Written problem
Write out the lines below, starting with the line containing "Task: Sort by the ID column arrow" and continuing through the line containing "pos(480,33)", both of those lines included.

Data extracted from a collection

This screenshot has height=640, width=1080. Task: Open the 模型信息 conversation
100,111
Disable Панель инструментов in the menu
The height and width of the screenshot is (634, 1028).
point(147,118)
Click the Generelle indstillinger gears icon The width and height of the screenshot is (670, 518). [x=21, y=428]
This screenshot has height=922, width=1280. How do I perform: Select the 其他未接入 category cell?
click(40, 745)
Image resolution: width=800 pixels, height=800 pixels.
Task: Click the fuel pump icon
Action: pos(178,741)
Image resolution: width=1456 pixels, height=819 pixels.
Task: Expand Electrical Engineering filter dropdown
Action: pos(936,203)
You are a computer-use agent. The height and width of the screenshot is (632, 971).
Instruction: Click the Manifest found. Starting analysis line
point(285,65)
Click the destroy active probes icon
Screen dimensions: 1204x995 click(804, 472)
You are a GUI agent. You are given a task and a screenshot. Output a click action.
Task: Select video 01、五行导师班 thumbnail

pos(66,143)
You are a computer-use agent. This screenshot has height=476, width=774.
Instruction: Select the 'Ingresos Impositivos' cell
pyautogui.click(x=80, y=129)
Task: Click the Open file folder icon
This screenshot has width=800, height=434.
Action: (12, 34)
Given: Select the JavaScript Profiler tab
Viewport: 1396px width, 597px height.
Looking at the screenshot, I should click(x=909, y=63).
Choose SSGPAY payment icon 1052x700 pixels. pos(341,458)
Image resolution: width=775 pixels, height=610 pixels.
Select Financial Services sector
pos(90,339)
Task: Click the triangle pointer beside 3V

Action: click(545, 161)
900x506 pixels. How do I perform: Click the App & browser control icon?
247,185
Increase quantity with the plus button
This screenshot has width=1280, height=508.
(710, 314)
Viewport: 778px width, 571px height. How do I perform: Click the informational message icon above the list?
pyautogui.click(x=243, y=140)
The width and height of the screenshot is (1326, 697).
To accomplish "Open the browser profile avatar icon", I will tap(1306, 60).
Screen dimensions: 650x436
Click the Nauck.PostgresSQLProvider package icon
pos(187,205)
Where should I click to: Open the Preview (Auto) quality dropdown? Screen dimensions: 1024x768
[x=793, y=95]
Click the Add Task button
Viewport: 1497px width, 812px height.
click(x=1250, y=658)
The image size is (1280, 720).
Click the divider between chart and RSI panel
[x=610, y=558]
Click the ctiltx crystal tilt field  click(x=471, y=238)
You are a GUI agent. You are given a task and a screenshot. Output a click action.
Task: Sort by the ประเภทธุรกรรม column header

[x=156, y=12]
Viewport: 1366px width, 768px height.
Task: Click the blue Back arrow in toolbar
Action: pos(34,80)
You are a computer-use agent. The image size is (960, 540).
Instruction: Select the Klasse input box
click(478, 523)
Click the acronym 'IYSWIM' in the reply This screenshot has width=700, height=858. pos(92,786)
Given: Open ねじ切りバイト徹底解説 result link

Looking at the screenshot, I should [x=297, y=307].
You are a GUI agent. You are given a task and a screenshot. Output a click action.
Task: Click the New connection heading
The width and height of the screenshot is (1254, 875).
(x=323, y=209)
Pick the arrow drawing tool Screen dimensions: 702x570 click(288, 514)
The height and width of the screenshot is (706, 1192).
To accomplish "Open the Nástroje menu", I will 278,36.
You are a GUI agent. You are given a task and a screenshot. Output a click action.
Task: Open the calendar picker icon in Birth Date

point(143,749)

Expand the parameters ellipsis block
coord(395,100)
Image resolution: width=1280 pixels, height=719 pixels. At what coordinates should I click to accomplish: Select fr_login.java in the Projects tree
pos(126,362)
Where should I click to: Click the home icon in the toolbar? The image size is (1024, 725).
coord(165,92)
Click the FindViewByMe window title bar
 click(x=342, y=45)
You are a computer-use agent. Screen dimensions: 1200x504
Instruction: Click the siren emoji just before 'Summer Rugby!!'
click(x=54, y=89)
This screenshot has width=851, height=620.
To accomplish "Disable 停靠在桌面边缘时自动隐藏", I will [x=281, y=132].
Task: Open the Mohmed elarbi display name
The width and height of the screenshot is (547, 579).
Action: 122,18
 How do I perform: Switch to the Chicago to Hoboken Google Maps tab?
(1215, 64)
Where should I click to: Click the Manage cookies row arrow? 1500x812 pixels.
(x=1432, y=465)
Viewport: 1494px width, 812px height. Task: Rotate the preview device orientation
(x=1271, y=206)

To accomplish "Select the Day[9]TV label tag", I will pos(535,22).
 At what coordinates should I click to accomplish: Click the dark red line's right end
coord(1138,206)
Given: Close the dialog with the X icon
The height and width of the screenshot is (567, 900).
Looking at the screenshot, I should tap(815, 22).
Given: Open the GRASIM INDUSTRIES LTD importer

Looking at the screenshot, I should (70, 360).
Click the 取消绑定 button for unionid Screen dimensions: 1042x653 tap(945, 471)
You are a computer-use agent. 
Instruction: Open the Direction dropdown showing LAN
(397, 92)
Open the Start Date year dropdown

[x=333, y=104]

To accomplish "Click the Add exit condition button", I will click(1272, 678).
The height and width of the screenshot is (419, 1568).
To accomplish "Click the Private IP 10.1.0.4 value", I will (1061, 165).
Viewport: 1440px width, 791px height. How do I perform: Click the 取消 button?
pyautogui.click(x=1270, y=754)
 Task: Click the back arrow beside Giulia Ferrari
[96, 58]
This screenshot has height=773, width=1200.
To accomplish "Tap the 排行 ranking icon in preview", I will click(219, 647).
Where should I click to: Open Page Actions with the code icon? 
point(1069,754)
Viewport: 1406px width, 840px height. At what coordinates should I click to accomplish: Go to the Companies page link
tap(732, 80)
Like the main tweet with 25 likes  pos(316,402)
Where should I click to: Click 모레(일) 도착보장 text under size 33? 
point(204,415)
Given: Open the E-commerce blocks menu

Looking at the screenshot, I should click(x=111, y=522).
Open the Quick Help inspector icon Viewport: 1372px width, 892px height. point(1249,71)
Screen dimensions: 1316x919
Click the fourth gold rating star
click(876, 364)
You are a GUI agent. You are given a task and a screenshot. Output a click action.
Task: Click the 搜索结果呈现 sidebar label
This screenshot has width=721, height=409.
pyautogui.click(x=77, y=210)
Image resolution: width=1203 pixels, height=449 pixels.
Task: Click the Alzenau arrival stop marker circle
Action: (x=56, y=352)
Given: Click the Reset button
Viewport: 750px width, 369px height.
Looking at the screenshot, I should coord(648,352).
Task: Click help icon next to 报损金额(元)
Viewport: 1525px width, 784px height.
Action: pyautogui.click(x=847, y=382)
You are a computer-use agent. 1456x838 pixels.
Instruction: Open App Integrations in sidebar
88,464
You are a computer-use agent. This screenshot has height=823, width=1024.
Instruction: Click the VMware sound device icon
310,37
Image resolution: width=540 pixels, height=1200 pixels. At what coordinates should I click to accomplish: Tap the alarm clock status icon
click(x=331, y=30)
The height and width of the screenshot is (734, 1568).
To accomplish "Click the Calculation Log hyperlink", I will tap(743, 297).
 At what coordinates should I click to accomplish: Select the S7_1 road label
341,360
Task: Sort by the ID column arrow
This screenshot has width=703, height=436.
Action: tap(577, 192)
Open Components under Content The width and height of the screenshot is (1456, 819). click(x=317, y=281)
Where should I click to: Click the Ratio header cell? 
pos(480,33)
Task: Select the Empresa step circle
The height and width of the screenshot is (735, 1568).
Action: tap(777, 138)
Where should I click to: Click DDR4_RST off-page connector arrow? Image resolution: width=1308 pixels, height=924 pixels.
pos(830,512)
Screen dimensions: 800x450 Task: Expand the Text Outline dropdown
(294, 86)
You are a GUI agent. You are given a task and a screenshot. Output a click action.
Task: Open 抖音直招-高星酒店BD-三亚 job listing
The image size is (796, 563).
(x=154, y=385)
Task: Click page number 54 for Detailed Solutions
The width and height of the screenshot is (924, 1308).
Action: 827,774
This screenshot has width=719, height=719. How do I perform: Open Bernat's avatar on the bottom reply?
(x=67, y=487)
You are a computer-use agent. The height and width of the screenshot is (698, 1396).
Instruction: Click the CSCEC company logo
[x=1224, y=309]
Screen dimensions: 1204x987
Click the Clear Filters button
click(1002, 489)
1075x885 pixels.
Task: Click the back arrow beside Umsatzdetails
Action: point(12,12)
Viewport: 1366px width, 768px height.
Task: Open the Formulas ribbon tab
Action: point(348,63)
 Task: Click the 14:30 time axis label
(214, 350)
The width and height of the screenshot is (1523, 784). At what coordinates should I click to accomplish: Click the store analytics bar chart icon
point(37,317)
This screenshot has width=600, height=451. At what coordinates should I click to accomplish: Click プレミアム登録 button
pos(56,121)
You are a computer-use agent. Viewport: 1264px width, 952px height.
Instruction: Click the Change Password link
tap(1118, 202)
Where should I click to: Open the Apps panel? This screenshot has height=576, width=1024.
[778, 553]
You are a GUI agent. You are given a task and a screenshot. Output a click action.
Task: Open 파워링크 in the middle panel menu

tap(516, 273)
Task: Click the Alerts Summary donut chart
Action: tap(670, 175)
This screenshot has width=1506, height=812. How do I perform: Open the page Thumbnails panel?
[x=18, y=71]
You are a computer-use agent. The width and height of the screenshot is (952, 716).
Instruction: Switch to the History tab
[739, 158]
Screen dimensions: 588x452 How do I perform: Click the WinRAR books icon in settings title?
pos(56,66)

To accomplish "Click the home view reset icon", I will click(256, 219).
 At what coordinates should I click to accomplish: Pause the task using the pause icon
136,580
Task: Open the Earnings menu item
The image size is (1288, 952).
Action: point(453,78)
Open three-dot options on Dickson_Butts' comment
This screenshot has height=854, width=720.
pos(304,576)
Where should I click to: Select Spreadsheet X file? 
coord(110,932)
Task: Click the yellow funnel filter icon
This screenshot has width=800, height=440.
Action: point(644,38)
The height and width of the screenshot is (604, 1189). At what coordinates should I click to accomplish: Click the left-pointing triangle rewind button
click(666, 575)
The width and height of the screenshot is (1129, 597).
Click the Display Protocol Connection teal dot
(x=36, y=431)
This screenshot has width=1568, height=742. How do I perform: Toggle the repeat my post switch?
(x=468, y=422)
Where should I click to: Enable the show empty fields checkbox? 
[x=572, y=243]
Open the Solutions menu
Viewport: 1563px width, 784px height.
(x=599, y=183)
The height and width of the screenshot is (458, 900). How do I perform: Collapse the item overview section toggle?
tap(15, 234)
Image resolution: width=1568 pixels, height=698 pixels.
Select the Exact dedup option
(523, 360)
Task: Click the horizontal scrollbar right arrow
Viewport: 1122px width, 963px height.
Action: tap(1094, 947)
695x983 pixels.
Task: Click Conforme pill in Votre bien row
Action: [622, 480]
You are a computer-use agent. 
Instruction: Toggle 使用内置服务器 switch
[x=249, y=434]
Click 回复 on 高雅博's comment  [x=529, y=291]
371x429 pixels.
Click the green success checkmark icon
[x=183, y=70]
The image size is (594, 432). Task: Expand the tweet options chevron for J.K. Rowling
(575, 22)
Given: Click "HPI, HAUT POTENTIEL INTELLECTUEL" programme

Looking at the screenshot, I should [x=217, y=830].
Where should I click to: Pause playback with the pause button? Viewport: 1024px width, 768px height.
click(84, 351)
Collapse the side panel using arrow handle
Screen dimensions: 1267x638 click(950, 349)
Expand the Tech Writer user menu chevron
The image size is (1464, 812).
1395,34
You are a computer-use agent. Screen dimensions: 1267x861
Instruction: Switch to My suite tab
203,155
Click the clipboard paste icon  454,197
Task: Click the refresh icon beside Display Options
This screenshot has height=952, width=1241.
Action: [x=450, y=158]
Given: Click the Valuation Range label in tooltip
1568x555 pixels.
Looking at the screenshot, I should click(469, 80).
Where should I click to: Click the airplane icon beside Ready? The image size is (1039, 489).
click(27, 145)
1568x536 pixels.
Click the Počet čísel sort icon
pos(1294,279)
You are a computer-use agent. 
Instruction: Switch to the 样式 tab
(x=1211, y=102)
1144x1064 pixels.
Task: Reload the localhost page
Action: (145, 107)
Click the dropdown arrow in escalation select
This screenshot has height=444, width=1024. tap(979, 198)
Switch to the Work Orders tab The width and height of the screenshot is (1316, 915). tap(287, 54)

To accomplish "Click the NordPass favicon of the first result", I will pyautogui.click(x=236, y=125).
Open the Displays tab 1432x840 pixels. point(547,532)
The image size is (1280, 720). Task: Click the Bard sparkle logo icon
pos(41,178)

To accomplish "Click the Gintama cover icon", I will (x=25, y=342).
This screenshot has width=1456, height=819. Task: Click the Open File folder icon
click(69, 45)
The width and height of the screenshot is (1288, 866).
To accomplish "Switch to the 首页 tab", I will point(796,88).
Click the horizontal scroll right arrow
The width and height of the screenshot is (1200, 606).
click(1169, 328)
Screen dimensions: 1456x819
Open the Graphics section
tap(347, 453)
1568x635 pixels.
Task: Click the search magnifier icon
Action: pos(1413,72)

Reply
Task: Sort by the ID column arrow
This screenshot has width=703, height=436.
Action: tap(577, 192)
Open Components under Content The width and height of the screenshot is (1456, 819). click(x=317, y=281)
Where should I click to: Click the Ratio header cell? 
pos(480,33)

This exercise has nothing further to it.